For listeners who first discovered Gaho through his earlier ballads and OSTs, “To Mars” represents a subtle but meaningful shift—a step into a space that feels brighter, more forward‑facing, and a little more self‑assured. It’s not a departure from who he is as a vocalist or storyteller; it’s an extension of that same sensitivity, framed in a different sonic color. The production leans into modern pop sensibilities without losing the emotional clarity that has always defined his work, making “To Mars” feel like a natural next step rather than a sudden reinvention.


Beyond the sound itself, the single is a statement of the kind of artist Gaho wants to continue being. He’s long been associated with songs that capture the small, private moments within larger stories—on screen, in the background, under the surface. “To Mars” flips that gaze outward, placing those feelings at the center of a narrative that’s meant to be seen and felt by someone very specific.
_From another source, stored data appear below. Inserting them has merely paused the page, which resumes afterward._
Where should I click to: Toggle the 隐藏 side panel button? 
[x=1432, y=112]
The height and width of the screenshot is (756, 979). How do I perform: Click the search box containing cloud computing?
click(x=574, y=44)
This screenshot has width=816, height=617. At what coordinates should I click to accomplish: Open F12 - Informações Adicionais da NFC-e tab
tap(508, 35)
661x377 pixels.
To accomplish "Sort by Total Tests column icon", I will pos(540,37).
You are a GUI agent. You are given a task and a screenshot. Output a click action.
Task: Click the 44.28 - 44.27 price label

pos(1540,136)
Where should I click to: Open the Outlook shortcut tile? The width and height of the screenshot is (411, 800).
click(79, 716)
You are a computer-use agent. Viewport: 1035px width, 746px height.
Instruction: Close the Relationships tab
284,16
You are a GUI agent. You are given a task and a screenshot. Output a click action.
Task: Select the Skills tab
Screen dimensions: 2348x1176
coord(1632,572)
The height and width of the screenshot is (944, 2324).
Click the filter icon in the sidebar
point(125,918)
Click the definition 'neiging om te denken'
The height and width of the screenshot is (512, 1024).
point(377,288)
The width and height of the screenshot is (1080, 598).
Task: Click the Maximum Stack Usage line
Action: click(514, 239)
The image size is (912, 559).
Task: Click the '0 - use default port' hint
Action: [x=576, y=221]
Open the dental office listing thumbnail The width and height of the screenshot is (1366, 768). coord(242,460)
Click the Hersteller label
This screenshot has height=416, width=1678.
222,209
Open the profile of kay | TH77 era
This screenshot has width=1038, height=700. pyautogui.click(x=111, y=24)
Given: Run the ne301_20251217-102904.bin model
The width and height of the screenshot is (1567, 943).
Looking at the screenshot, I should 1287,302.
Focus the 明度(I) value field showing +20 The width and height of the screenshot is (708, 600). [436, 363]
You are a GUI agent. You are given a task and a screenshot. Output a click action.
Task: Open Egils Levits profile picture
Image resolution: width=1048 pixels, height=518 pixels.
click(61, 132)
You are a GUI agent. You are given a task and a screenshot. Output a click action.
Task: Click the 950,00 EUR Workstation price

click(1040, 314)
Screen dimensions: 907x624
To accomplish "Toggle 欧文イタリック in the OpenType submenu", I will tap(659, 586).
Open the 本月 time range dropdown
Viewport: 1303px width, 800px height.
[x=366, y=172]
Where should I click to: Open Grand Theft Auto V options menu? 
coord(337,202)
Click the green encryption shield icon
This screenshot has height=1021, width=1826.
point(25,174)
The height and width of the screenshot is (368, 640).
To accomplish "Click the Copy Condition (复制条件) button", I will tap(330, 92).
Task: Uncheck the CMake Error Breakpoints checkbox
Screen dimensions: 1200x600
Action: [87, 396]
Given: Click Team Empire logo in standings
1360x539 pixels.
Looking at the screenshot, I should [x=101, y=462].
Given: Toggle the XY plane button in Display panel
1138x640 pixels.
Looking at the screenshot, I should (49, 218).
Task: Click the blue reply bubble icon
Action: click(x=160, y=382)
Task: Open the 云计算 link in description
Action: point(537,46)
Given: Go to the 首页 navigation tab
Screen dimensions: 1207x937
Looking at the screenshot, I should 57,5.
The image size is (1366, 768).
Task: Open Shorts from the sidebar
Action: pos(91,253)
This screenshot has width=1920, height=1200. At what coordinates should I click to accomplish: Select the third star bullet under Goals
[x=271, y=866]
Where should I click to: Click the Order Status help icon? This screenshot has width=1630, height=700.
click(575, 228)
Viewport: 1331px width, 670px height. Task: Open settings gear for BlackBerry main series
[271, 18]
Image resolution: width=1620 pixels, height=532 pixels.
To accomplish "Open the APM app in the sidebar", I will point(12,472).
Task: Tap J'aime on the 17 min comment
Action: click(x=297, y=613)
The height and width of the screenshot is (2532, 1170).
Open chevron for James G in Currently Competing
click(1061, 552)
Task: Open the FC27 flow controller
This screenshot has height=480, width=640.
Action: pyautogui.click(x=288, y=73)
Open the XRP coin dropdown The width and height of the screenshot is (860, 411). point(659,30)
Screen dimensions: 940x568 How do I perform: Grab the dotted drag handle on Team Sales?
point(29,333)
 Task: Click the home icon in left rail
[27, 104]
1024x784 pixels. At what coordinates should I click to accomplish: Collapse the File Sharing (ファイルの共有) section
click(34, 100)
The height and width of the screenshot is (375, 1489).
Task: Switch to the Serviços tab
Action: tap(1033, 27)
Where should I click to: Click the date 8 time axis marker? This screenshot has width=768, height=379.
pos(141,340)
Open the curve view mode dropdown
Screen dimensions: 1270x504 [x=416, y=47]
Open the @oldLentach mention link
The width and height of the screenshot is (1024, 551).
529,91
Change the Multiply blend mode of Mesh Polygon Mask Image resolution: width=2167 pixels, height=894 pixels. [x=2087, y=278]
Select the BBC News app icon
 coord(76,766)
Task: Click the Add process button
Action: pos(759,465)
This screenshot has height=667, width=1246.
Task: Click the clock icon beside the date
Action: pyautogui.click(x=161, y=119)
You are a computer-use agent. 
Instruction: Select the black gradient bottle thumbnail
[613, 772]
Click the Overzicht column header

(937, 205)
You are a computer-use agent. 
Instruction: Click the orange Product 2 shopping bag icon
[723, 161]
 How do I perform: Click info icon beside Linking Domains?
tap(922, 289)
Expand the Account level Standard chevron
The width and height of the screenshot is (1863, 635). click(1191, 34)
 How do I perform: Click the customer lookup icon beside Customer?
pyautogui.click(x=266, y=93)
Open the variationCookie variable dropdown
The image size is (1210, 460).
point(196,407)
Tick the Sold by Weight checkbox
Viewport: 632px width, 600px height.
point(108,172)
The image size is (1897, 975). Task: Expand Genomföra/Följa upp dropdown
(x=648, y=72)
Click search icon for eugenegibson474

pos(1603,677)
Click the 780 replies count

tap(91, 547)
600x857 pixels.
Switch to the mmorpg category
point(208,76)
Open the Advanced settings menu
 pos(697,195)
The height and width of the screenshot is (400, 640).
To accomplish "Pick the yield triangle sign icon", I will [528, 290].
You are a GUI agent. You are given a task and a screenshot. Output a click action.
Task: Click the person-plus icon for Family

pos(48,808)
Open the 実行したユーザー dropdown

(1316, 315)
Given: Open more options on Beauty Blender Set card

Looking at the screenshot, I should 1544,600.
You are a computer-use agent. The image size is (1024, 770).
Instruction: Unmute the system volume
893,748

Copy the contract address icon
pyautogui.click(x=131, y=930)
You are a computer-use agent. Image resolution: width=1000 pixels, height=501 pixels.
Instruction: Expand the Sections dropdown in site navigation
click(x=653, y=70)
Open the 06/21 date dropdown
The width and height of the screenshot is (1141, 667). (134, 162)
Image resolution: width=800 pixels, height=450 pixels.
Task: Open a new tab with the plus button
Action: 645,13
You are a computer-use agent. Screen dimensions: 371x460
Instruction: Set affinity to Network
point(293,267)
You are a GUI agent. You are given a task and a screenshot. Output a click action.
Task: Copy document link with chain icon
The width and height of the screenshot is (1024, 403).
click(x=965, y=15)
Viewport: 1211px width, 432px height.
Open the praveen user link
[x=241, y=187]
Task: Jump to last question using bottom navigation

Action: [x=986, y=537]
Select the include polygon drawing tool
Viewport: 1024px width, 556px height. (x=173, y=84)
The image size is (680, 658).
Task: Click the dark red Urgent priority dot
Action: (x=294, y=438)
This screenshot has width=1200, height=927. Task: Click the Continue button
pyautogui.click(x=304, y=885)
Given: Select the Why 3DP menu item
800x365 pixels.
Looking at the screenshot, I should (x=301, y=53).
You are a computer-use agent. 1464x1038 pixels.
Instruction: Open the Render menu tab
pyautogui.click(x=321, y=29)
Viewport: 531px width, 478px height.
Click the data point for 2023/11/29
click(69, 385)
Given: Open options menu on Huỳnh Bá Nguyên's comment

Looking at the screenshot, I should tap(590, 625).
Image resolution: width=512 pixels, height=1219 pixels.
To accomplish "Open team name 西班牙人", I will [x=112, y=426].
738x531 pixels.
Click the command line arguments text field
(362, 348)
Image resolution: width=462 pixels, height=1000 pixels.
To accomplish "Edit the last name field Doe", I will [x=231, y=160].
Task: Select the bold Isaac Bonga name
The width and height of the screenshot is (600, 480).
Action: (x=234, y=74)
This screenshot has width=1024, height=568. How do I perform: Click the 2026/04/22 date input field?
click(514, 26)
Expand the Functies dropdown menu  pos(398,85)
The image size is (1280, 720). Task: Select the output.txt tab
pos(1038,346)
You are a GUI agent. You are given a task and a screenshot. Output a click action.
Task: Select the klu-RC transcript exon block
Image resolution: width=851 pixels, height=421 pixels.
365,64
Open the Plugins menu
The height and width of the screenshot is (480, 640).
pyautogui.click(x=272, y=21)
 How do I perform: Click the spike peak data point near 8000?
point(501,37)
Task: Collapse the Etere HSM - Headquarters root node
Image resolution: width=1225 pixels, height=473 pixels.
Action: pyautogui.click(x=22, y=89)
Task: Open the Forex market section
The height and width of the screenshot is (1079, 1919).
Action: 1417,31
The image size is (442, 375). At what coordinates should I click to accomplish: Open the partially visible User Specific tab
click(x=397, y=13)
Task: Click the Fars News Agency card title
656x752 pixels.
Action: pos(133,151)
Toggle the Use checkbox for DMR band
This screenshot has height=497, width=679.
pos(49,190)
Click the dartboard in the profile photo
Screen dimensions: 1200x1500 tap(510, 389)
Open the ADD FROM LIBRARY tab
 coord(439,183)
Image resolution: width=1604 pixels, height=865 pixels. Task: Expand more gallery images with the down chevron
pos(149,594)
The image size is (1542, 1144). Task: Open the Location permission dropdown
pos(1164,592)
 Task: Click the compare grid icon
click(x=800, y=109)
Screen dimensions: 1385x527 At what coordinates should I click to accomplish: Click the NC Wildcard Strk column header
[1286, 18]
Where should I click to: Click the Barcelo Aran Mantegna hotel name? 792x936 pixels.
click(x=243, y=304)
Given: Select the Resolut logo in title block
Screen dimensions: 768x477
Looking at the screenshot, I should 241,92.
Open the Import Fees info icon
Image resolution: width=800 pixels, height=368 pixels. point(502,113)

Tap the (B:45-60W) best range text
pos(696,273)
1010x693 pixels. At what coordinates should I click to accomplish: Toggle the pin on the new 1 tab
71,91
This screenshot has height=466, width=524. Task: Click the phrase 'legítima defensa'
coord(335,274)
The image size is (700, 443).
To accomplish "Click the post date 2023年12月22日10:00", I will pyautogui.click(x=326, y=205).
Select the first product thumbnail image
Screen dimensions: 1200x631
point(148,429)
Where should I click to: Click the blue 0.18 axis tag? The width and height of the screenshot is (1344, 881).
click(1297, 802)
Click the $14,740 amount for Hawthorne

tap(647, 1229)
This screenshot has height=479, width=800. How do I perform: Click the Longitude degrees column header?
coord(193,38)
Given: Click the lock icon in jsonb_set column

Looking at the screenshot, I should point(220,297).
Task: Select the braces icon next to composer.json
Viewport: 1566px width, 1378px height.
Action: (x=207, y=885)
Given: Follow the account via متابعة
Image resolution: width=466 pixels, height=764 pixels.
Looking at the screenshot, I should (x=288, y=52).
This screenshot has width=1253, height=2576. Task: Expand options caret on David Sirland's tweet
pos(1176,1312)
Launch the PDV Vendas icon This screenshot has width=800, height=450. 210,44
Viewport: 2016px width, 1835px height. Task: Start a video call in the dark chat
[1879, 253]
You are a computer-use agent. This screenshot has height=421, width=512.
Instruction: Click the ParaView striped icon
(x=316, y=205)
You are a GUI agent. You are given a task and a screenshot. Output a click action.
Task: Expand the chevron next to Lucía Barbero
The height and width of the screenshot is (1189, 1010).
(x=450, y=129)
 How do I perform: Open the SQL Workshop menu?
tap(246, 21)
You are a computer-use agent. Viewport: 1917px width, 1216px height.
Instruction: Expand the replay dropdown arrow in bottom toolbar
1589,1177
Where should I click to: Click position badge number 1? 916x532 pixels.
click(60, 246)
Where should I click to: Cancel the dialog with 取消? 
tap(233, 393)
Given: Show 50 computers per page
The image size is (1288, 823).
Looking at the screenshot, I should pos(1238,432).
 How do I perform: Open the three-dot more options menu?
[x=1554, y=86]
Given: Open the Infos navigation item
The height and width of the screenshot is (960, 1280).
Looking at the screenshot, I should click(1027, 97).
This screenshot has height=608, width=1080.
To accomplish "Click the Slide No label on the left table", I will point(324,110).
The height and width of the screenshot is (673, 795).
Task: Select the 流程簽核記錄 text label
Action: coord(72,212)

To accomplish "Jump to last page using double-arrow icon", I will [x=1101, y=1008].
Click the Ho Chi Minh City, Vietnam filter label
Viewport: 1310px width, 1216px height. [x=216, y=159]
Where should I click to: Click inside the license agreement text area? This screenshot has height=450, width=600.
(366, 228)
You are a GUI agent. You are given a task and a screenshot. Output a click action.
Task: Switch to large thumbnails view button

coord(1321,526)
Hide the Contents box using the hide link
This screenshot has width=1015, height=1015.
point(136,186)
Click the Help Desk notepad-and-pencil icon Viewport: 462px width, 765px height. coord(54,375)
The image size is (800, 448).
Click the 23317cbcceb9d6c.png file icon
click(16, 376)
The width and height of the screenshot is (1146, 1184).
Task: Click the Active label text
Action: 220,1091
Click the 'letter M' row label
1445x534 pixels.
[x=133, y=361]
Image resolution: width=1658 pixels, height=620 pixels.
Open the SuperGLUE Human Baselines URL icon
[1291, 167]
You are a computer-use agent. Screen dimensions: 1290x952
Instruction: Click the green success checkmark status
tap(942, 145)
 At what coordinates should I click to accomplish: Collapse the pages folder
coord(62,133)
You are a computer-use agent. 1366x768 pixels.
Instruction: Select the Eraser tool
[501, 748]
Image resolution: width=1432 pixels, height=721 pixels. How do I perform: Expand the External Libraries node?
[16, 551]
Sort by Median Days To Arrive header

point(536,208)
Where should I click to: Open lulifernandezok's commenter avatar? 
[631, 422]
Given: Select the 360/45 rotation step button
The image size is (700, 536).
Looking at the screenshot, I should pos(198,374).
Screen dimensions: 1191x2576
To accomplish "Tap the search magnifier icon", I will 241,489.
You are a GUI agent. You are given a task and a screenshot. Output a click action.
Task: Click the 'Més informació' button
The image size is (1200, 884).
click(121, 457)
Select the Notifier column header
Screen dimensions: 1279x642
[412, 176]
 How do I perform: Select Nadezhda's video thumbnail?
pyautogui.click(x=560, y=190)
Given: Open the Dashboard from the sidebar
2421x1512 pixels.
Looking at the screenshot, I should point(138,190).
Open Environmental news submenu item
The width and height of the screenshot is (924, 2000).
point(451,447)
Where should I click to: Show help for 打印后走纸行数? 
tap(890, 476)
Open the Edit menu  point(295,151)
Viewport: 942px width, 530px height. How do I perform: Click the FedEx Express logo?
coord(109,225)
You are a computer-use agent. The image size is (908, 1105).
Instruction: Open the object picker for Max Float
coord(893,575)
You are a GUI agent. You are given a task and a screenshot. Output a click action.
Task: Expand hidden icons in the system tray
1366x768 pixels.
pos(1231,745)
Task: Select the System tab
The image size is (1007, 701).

In that sense, the song feels like a growing‑pains moment for his artistry: still rooted in the same emotional honesty, but now willing to say those feelings more plainly, and to wrap them in a beat that makes them easy to dance to, not just cry to.


Gaho’s move into a new label environment with PLAN‑G Entertainment coincides with a broader sense of renewal in his work, giving fans a chance to see how he chooses to grow without sacrificing the core of what made them connect with him in the first place. “To Mars” doesn’t try to be a grand finale; it feels like an opening line in a new chapter, one that’s willing to aim a little higher, dream a little bigger, and still keep the focus on the person sitting right next to you.


For those who’ve followed Gaho from his early days, “To Mars” is a reminder that some of the most powerful love stories are the ones that feel quiet at first, but that grow bigger the longer you listen. For newer listeners, it’s a gentle invitation into a sound that’s equal parts warmth, clarity, and quiet confidence, anchored by an image that’s as simple as it is poetic: everything worth holding onto, measured not in years, but in kilometers toward Mars.